The drugs most commonly used in food production, such as penicillin, also tended to harbor the highest rates of resistance. That trend hints strongly at the link between antibiotic use and resistance—something that’s never been demonstrated on such a large scale over a long period of time, says Catrin Moore, a microbiologist at the University of Oxford’s Big Data Institute who authored a perspective piece on the study, but didn’t contribute directly to its findings. Where drugs go, she says, resistance follows.
When the team superimposed its data onto a global map, they noted several “hotspots” of multidrug resistance in Asia overlapped with areas where antibiotic use is expected to increase. Many of these hotspots were also close to major urban centers, likely reflecting how local demand for meat, as well as accessibility to veterinary drugs, boost antibiotic use, Van Boeckel says.
Though these regions warrant further attention, the paper’s resistance map is far from comprehensive, Moore says. “These models are only ever as good as the data that goes into them,” she says. “This is a platform on which to build even better maps of antimicrobial resistance.”
Still, it’s clear that “a huge amount of work” went into this study, says Tang, who praised the paper as exciting and important.
Van Boeckel acknowledges that there’s no replacement for systematic surveillance, which is the gold standard for tracking infection. But point prevalence surveys, he says, “are the best thing we have available. The alternative would be nothing.”
And what’s been presented so far, he says, is already cause for immediate action. Regulations passed in high-income countries “become pointless if similar interventions aren’t implemented in low- and middle-income countries,” he says.
Of course, there’s no silver bullet against a problem this widespread. Two years ago, Van Boeckel co-authored another publication outlining three potential strategies to wean the world’s livestock and poultry off antibiotics: enforcing caps on the use of antibiotics in agriculture, taxing their use in veterinary contexts, and reducing meat consumption. The third recommendation, which calls for a potentially dramatic shift in diet, is an especially delicate one, Van Boeckel says. Moore agrees, highlighting the importance of cultural sensitivity in guiding such transitions.

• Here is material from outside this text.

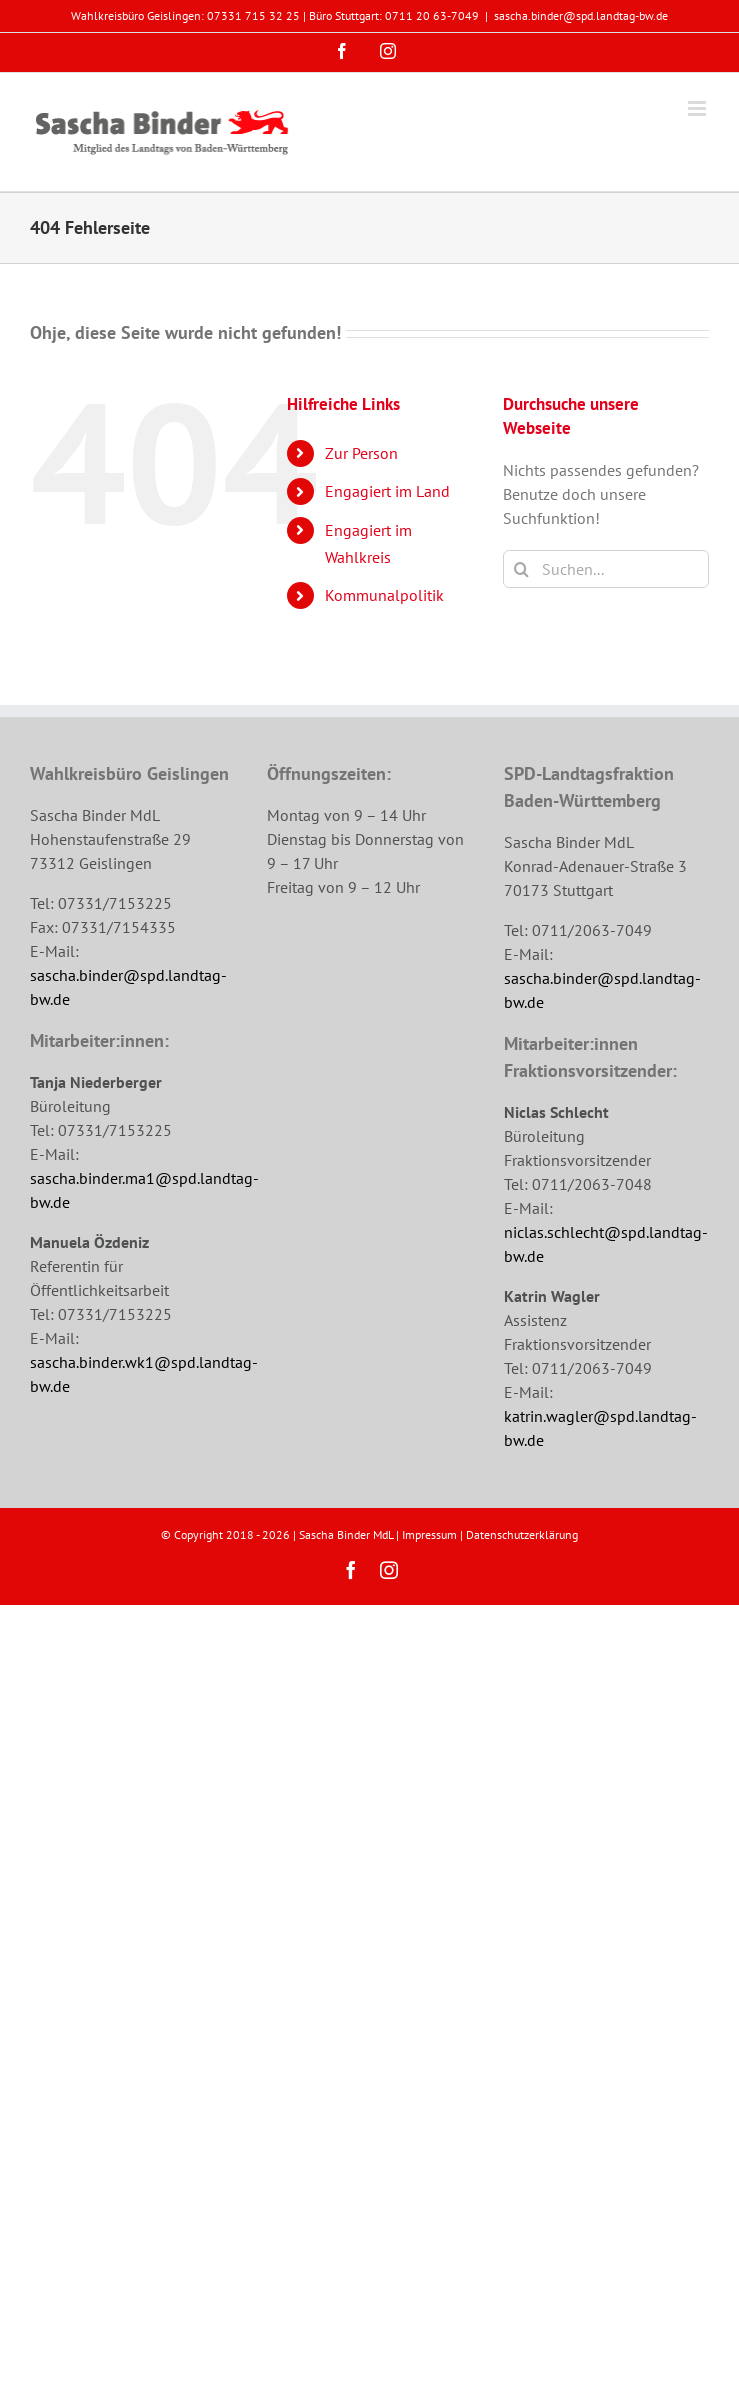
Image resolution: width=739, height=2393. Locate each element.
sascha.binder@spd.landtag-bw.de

All this will also require coordinated assistance from high-income countries—especially from those that have had success in cutting antibiotics out of animal feed, Van Boeckel says. But he and Pires both hope that the global stakes are clear: No one will be protected if we don’t act together, they say.
The urgency of the situation can’t be overstated, Hoelzer says. As antibiotic resistance grows, the number of treatment options for both animals and humans rapidly dwindles. “Our options are limited,” she says. “This is a global issue that concerns us all.”